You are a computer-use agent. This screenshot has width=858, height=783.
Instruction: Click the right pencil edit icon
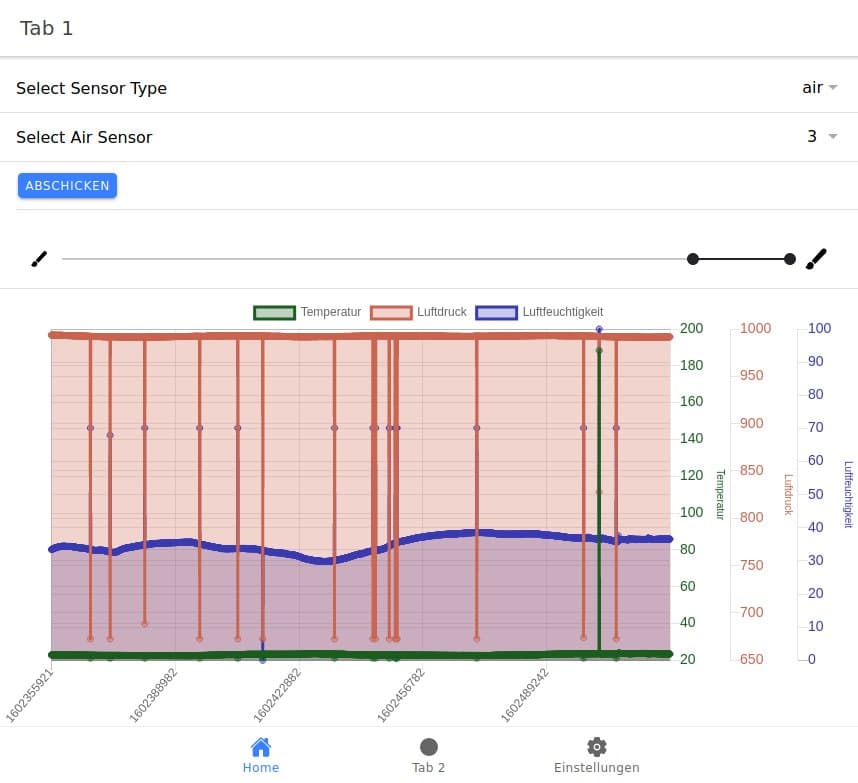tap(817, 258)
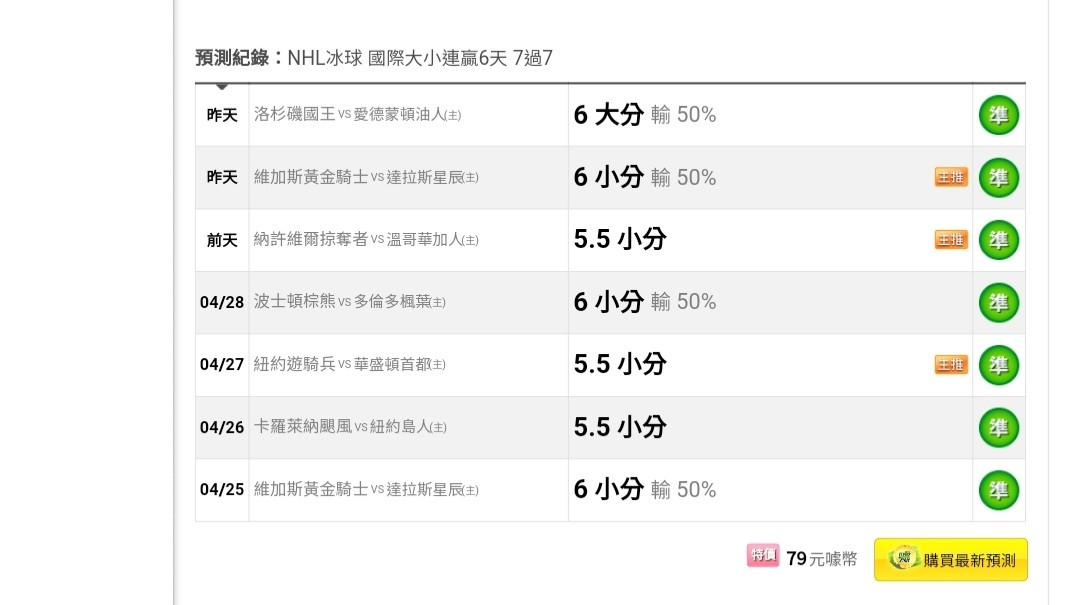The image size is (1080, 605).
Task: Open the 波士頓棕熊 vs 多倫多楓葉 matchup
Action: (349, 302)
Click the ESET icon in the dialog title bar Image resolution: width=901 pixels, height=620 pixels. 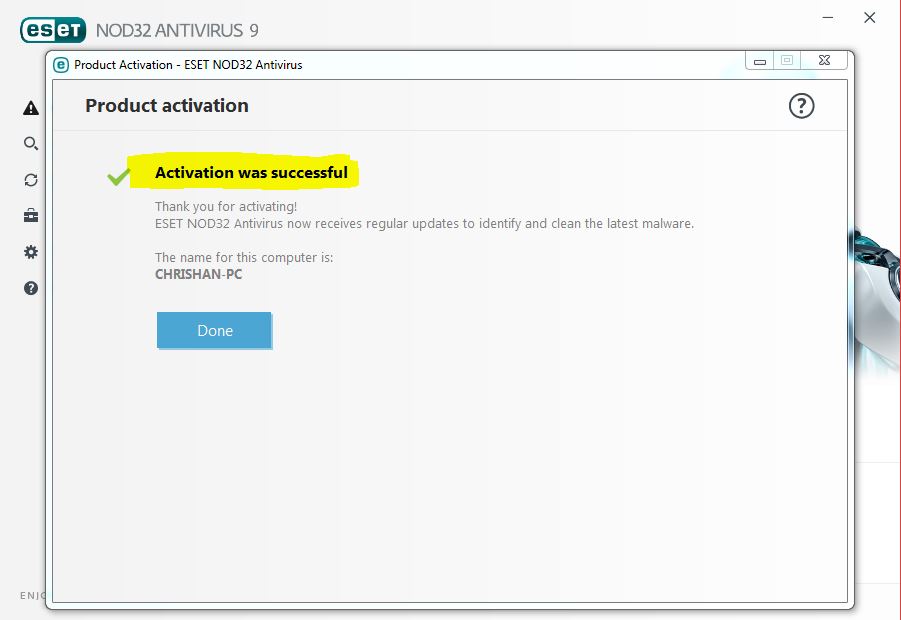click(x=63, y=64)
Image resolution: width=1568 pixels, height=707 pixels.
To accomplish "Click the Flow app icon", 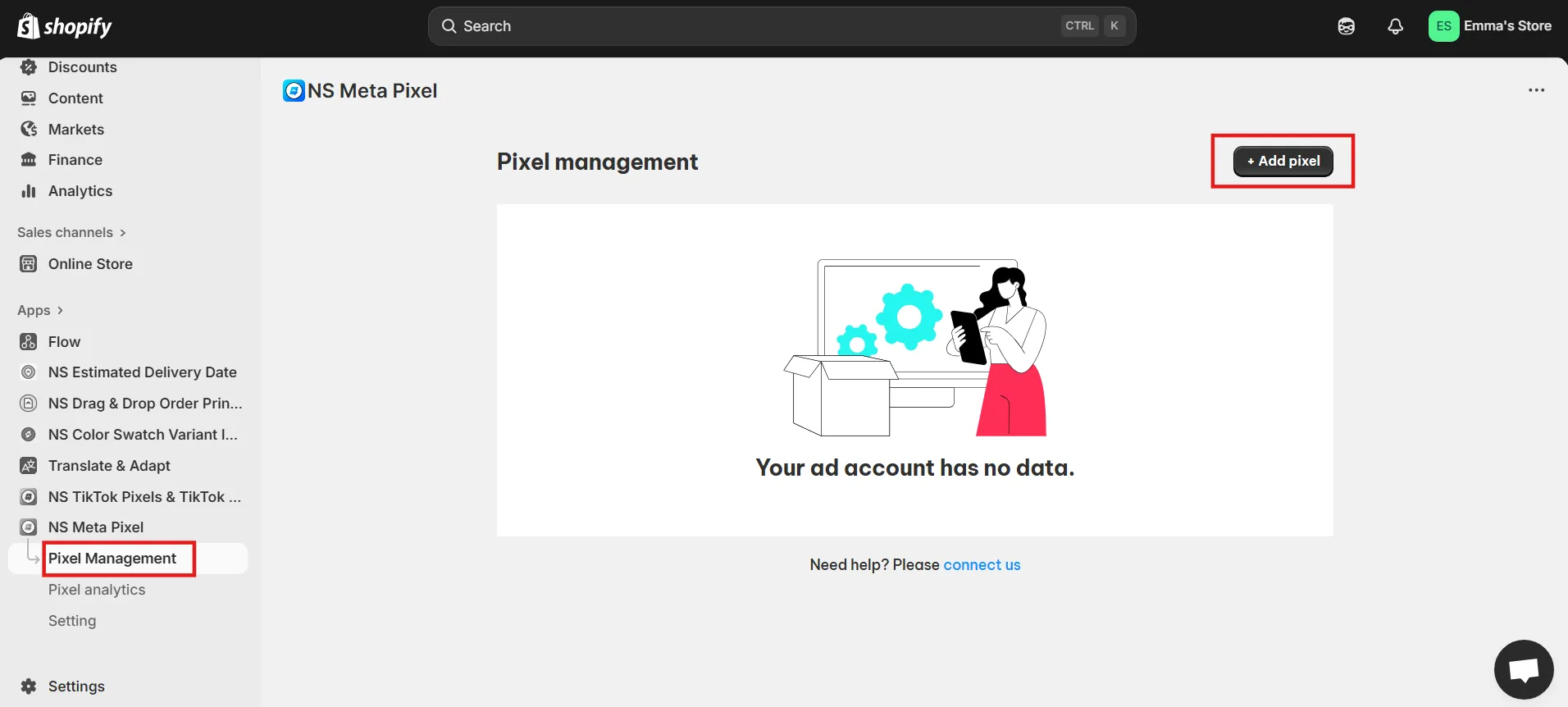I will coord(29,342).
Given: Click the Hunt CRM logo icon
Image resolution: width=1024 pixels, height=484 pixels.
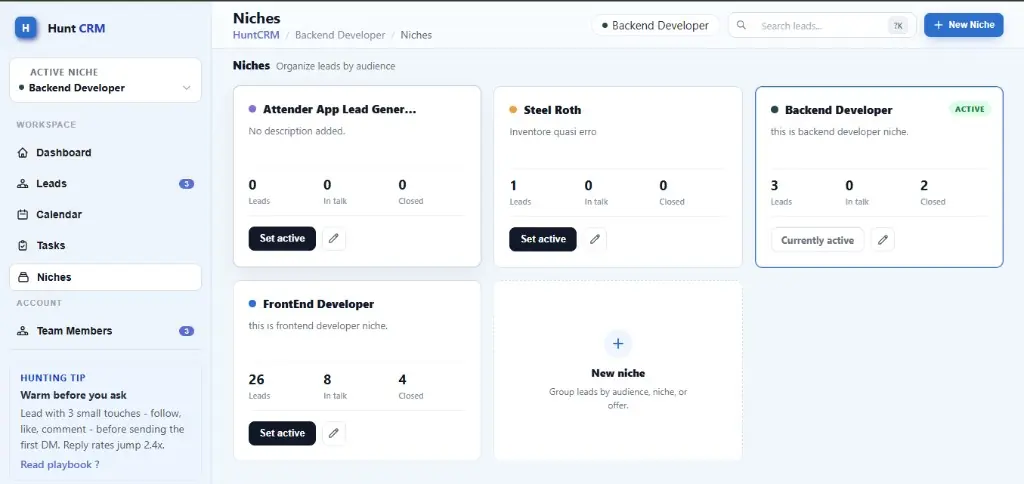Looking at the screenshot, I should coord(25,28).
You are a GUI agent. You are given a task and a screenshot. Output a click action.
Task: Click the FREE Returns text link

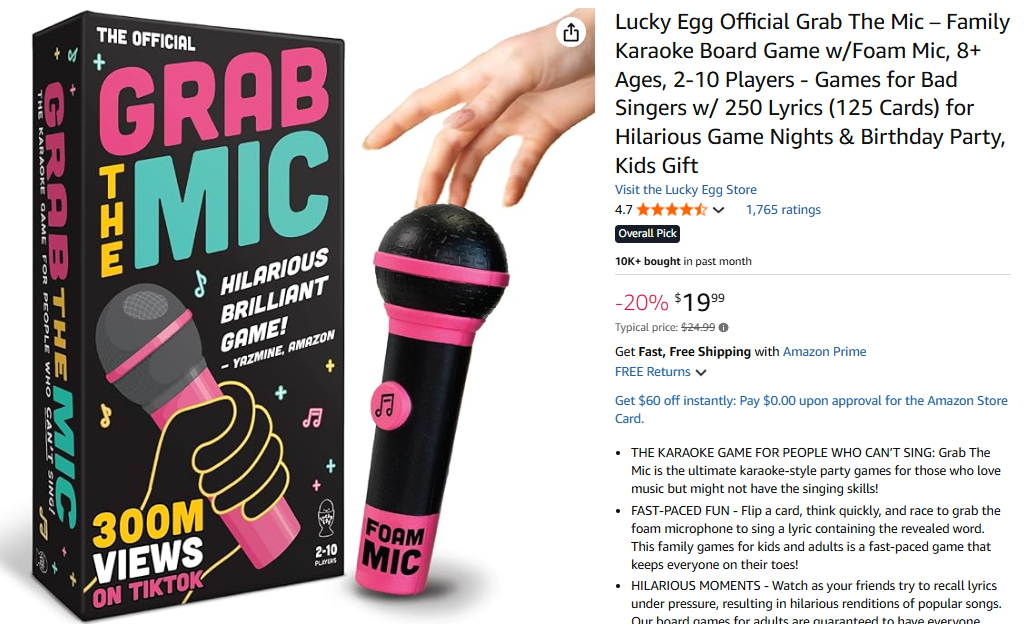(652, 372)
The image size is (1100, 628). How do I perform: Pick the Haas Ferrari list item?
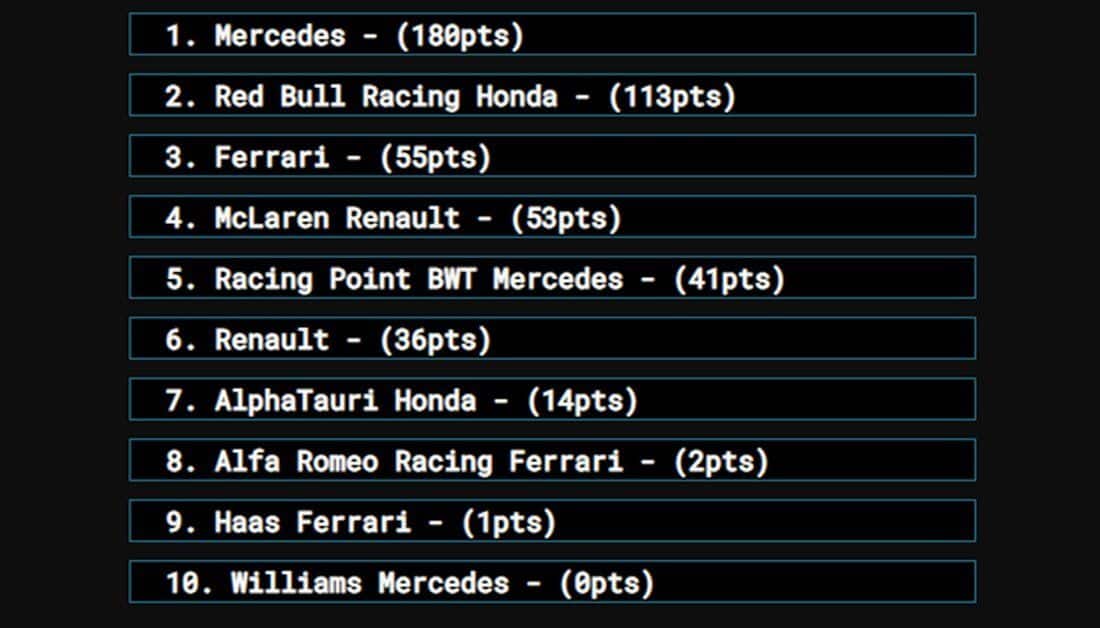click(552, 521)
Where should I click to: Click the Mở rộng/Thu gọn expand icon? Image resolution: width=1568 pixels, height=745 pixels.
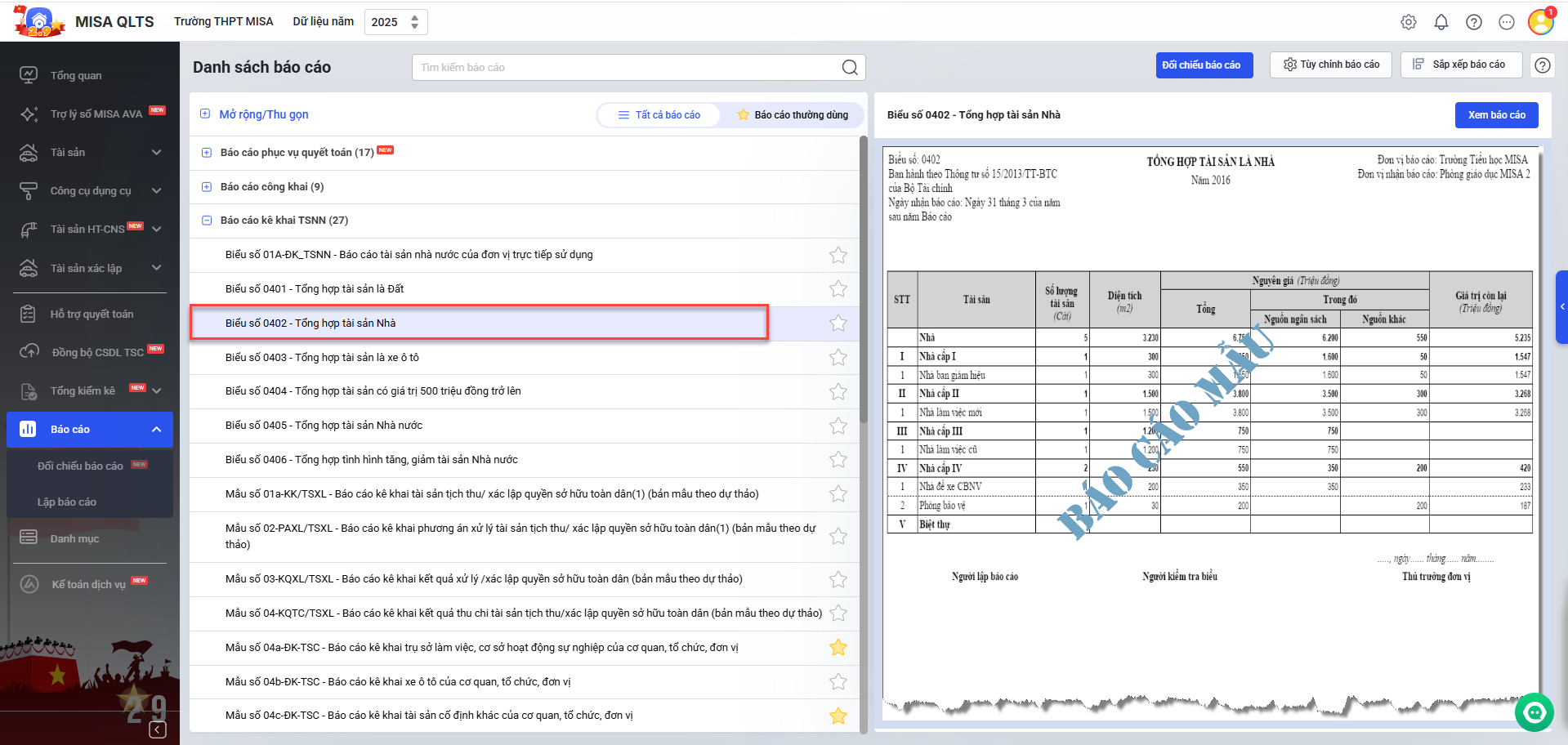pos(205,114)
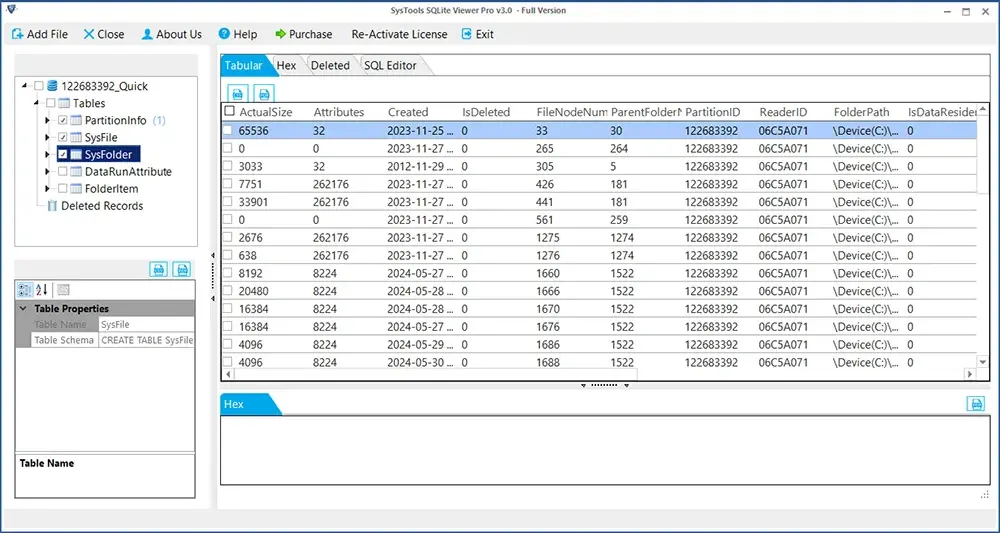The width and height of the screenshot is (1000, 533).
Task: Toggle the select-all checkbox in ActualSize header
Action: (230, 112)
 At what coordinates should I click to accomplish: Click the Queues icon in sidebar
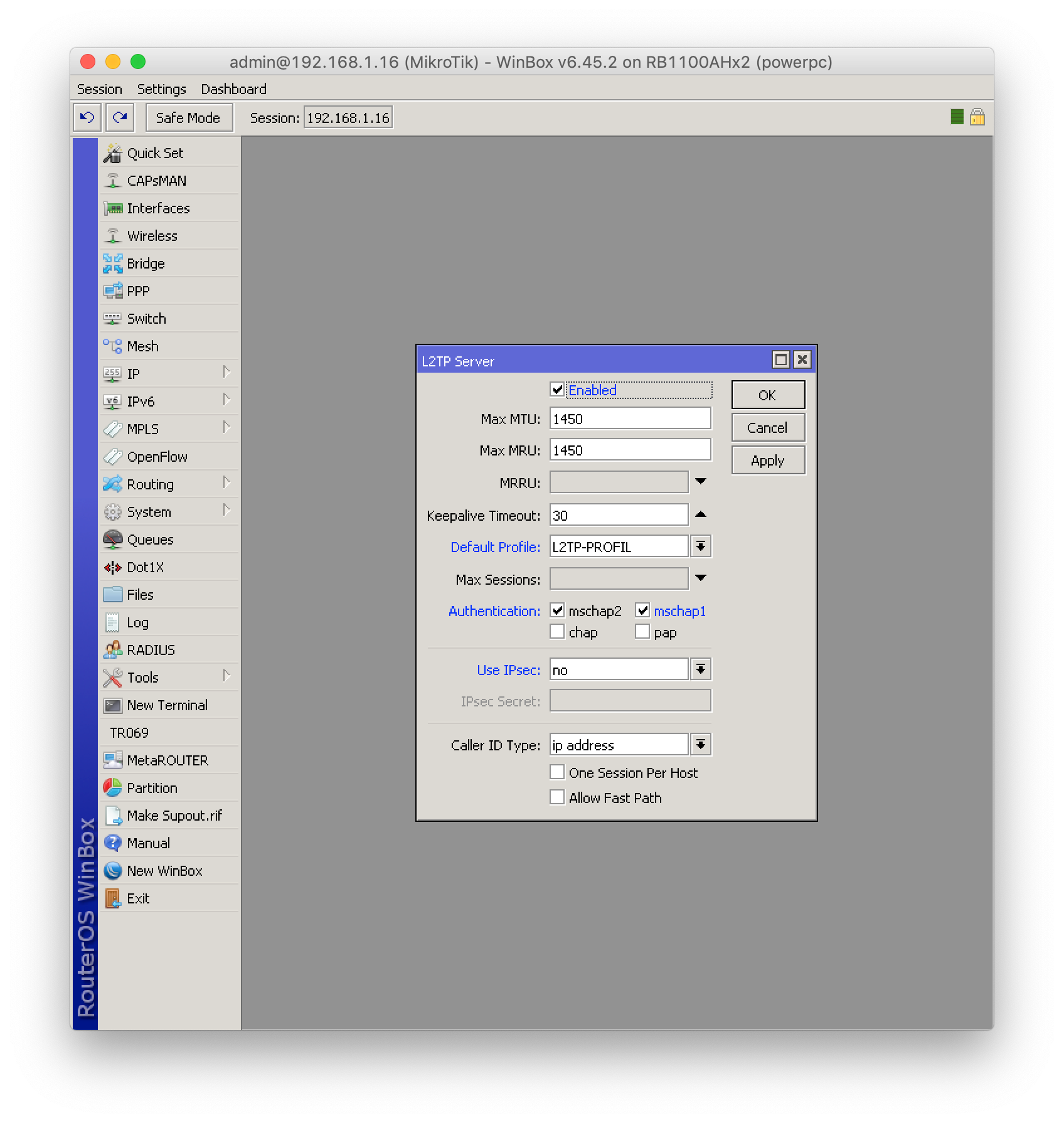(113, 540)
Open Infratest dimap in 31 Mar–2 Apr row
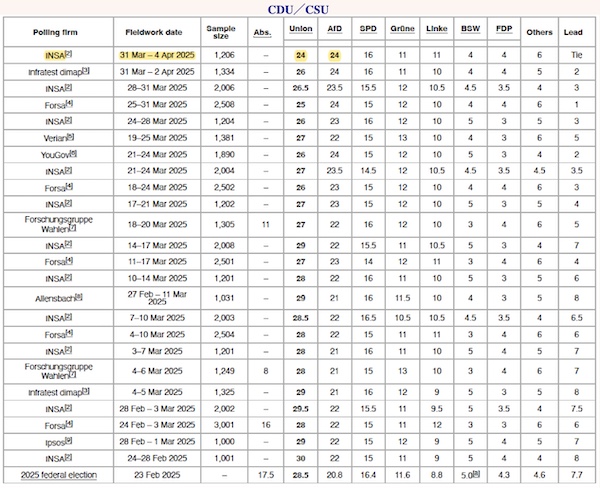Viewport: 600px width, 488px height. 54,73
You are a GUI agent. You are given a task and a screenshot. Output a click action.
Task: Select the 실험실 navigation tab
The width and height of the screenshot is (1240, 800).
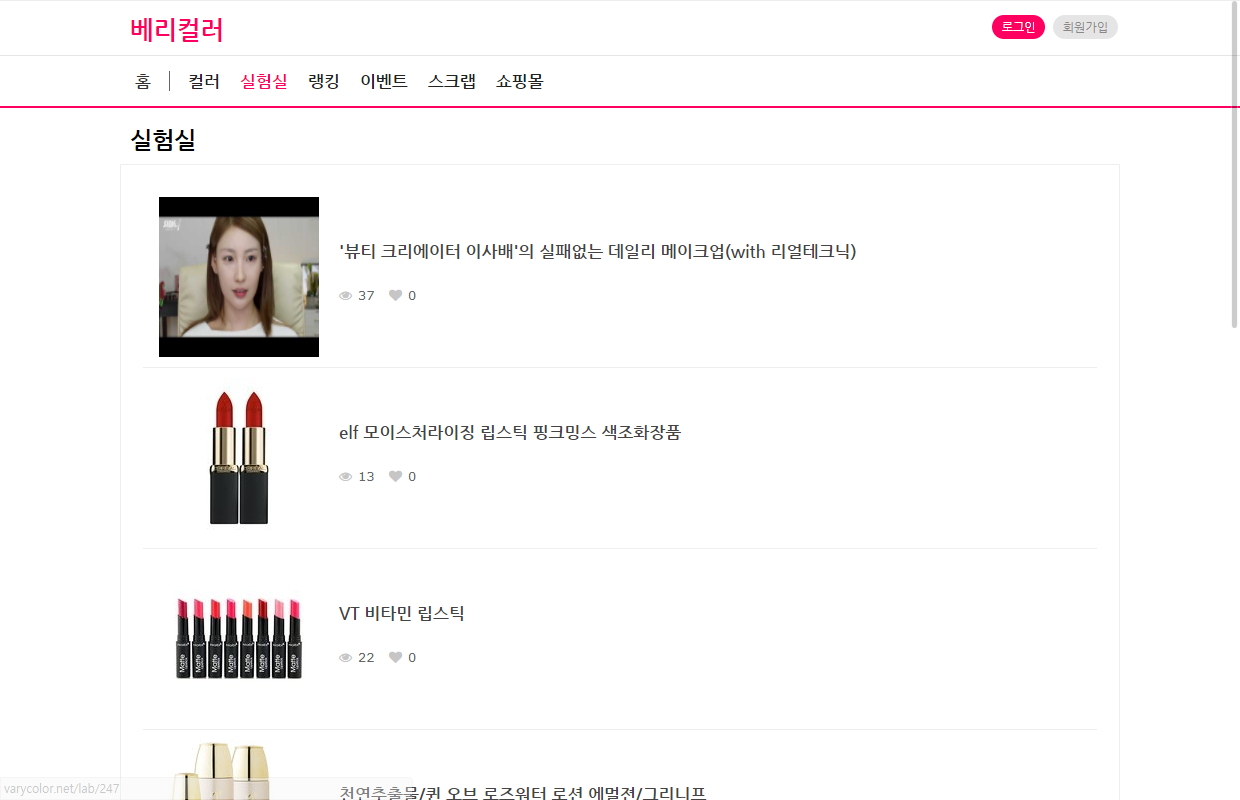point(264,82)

* * * *

Repeat the part of the listing that opens with the line containing "The image size is (1100, 628)." and closes with the line containing "click(552, 521)", including both of those lines, and leave the pictures out.

The image size is (1100, 628). How do I perform: Pick the Haas Ferrari list item?
click(552, 521)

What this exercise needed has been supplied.